Un ejemplo. En la reunión del G-8 que tuvo lugar en la ciudad italiana de L’Áquila, en julio de 2009, se acordó, a propuesta de Estados Unidos, un fondo de ayuda a la agricultura de los países en desarrollo con el objetivo de garantizar lo que se denomina seguridad alimentaria en el planeta. Vamos, que se anunció a bombo y platillo un fondo de 15.000 millones de dólares en tres años para combatir el hambre. ¿Qué ha ocurrido después? Según Oxfam, a finales de 2010 la promesa solo se había concretado en 4.000 millones de dólares de nuevos fondos.

Vivimos en un mundo de contrastes. Tenemos un planeta que produce alimentos para todos los habitantes de la Tierra, pero una mitad de la población mundial pasa hambre y millones mueren por este motivo cada año, mientras la otra mitad vive en la opulencia y está obsesionada con perder peso aún acosta de su propia salud e incluso su vida.

Hoy, en el año 2011, casi mil millones de seres humanos se van a dormir con hambre, más que a principio de los años 70, con todo lo que ha crecido la economía. Otros dos mil millones de personas tienen una dieta carente de minerales y vitaminas esenciales. Nueve millones de niños mueren antes de cumplir los cinco años, un millón más que en el año 2008. ¿Se puede considerar estos “datos”, es decir, estas situación y estas muertes una vergüenza para una sociedad civilizada? Parece que sí. Pero hacemos realmente poco para evitarlas.

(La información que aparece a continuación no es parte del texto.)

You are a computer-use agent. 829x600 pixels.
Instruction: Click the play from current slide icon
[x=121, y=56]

Los gobiernos tienen que tener entre sus objetivos actuaciones y compromisos presupuestarios para erradicar el hambre no solo cuando hay alguna catástrofe, sino a medio y largo plazo. Algo que solo ocurrirá con el empuje y la presión de unos ciudadanos que no se conformen con intentar reducir, o minimizar, sino erradicar de una vez por todas esta lacra.

También es necesario un examen de conciencia individual, porque la otra cara de la moneda es que desde 1980 la obesidad se ha más que duplicado, y hoy en el mundo hay 1.500 millones de personas con sobrepeso. Cada año fallecen al menos 2,8 millones de personas adultas como consecuencia del sobrepeso o la obesidad. Las ventas anuales de complementos dietéticos ronda los 13.000 millones de dólares. Y en Europa Occidental las ventas de productos adelgazantes, excluyendo los medicamentos prescritos, alcanzaron los 1.400 millones de dólares en 2009. Sin añadir que enfermedades como la anorexia y la bulimia afecta cada vez a mayor número de personas.

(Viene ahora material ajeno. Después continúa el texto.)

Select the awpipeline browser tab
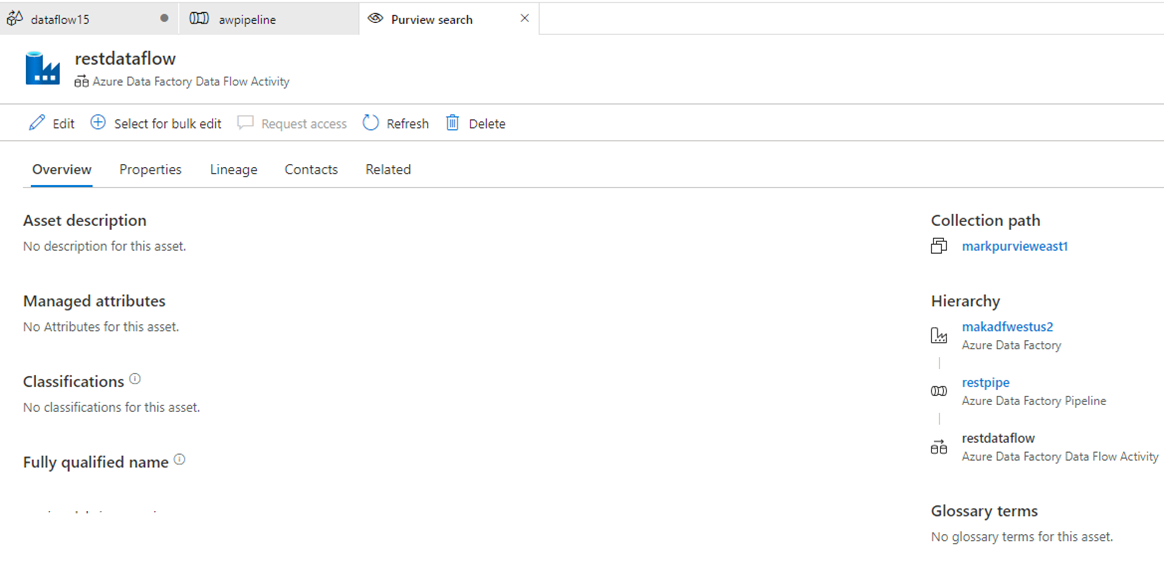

El drama es evidente, pero se hace mayor, cuando a pesar de las ventas millonarias, los resultados de dos investigaciones presentadas en el XI Congreso Internacional sobre Obesidad, celebrado en julio de 2010, revelan que la mayoría de los complementos para adelgazar no demuestra eficacia en la pérdida de peso más allá del efecto placebo.

Que duro es comprobar cómo se prometen 15.000 millones de dólares para combatir el hambre en tres años y en solo uno nos gastamos 13.000 millones de dólares en productos dietéticos que no son efectivos. Algo pasa, hay que cambiar las prioridades de las personas, hay que combatir el consumismo y plantearnos que es más importante lo que le pasa al vecino de al lado que el último producto milagro para perder unos cuantos kilos mientras hay millones de personas que mueren de hambre

Es cuestión de formación e información. Es cuestión de valores y de lucha. Tenemos que superar esta sociedad anestesiada donde con productos milagros nos quieren evitar el esfuerzo y la propia vida. Todo puede cambiar con poner a las personas primero.